ソースは
http://jp.reuters.com/article/topNews/idJPTYE86O00Y20120725 http://jp.reuters.com/article/topNews/idJPTYE86O00Y20120725?pageNumber=2&virtualBrandChannel=0 [1/2]

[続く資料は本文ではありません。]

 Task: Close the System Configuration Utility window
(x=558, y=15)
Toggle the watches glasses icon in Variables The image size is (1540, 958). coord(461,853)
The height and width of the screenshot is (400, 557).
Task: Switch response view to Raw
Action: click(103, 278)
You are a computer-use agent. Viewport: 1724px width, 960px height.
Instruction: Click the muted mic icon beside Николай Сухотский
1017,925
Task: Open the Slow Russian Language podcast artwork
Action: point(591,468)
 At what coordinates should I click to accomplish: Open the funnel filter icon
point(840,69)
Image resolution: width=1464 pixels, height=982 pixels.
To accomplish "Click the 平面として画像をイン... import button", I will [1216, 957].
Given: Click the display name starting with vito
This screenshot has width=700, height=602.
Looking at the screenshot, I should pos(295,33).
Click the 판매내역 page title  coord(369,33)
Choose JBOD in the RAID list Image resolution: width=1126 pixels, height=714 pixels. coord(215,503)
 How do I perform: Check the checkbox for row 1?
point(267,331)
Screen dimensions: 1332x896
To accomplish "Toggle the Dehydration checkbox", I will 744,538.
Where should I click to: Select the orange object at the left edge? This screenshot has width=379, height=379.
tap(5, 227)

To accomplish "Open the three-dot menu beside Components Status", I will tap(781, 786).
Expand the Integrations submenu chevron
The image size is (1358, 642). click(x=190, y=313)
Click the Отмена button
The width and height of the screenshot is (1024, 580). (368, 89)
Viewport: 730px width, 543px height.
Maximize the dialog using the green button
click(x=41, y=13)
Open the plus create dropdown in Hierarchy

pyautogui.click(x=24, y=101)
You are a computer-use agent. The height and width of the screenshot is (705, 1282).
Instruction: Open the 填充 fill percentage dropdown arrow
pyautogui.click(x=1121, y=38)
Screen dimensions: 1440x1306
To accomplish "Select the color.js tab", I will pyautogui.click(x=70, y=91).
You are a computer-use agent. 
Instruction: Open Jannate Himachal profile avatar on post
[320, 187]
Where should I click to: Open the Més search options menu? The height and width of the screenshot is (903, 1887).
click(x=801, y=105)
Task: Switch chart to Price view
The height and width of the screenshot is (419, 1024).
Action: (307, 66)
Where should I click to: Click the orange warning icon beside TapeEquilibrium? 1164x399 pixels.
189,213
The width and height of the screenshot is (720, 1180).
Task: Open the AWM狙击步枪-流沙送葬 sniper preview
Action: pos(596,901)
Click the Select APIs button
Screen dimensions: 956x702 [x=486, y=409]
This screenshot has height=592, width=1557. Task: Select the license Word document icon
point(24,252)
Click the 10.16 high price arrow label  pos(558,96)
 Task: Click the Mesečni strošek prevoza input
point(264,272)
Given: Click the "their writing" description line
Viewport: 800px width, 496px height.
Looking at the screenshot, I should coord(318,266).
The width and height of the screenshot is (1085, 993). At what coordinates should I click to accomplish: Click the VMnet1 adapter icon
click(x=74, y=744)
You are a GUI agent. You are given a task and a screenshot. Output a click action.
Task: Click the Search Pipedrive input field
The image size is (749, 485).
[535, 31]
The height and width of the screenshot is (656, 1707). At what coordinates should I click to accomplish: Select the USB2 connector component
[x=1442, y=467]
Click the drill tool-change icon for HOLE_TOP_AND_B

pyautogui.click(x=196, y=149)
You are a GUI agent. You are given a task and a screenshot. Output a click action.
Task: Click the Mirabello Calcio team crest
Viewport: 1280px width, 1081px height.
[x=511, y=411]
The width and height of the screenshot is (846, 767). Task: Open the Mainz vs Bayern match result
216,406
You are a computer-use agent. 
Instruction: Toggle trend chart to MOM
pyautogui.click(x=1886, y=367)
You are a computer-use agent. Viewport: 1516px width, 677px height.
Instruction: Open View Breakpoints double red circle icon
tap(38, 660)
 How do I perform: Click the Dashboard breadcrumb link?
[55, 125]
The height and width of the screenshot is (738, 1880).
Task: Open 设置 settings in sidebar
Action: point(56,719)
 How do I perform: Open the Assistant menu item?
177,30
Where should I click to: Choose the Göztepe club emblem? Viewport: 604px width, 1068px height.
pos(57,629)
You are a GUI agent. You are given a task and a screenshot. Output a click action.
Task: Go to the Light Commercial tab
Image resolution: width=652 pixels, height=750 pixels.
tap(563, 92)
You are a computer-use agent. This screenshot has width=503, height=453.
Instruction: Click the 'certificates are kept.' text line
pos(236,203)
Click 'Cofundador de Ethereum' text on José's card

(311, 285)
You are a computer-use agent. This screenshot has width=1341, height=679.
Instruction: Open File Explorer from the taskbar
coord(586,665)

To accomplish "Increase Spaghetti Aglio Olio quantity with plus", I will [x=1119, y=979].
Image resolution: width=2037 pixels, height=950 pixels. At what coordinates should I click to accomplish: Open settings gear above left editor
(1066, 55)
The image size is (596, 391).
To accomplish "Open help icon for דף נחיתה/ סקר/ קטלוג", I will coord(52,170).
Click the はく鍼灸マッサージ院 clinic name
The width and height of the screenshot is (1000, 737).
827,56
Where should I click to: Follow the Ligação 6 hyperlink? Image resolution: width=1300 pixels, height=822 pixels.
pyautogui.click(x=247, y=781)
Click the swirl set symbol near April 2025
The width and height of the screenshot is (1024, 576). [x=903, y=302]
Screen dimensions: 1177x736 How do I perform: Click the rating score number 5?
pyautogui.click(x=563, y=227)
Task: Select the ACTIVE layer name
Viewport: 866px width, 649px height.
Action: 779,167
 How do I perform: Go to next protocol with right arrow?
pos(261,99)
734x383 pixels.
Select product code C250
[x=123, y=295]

[東京 25日 ロイター] 財務省が25日に発表した6月貿易統計速報によると、
貿易収支(原数値)は617億円の黒字となった。黒字は4カ月ぶり。
輸出が4カ月ぶりに減少に転じる一方、輸入も30カ月ぶりに減少した。
欧州債務問題を契機とする世界経済の減速や、原油価格下落が影響したとみられる。
市場関係者のコメントは以下の通り。
●依然赤字に転じやすい、欧州・中国を注視
<岩井コスモ証券 投資調査部 エコノミスト 田口はるみ氏>
6月貿易統計速報で、貿易収支が市場の予想に反して黒字になったことで、一時的に
円高に動く可能性はある。が、依然として海外情勢による影響の方が大きく、
(今回の黒字の)市場へのインパクトはそれほどないとみている。
世界経済の減速の影響が出てきている。
輸入の減少の背景には、石油価格の落ち着きや商品価格の低下などがある。
輸出が4カ月ぶりに減少したのは、欧州向けの減少が大きい。全体でも一般向け機械が
減少するなど、経済の中でも設備投資が停滞しているほか、円高の影響で国内生産が
海外に転出している影響も出てきているとみている。
今後については、引き続き気温が高いこともあり、燃料等の輸入の増加が考えられる。
今回は黒字となった貿易収支だが、依然、赤字に転じやすい状況にある。
また、今後の欧州の経済の改善状況や、中国での金融緩和の動きが、経済活性化に
どの程度効いてくるかが、日本の輸出にも影響してくる。欧州、中国の状況を
注視してみていきたい。
●黒字は一時的か、需給環境は円安方向
<みずほコーポレート銀行 マーケット・エコノミスト 唐鎌大輔氏>
6月貿易収支は黒字となったが、輸入が30カ月ぶりの減少となったことが影響した。
背景に非鉄金属の減少があるが、この要因はいまひとつはっきりしない。
ただ、項目別にみてみると、普段減っていない穀物の輸入が減っている。
現在、米国の干ばつもあり、米国からの輸入をみると、やはり穀物が激減しているので、
このあたりも輸入の足を引っ張った季節要因になったのかもしれない。
黒字になったから輸出が好調かというと、まったく好調ではなく、4カ月ぶりに
減少している。いま米国で追加緩和の話が出ようかというときに、これ以上自動車が
売れるのかというと、それは難しいだろう。欧州などは言うまでもない。
その意味で、黒字基調が続くとは思っておらず、あくまで一時的とみている。
今回は上半期の貿易収支も発表されたが、約3兆円の赤字となった。
これは昨年の赤字よりも大きく、需給環境は明らかに円安にある。
貿易収支はドル/円の下値を抑えるストッパーになるだろう。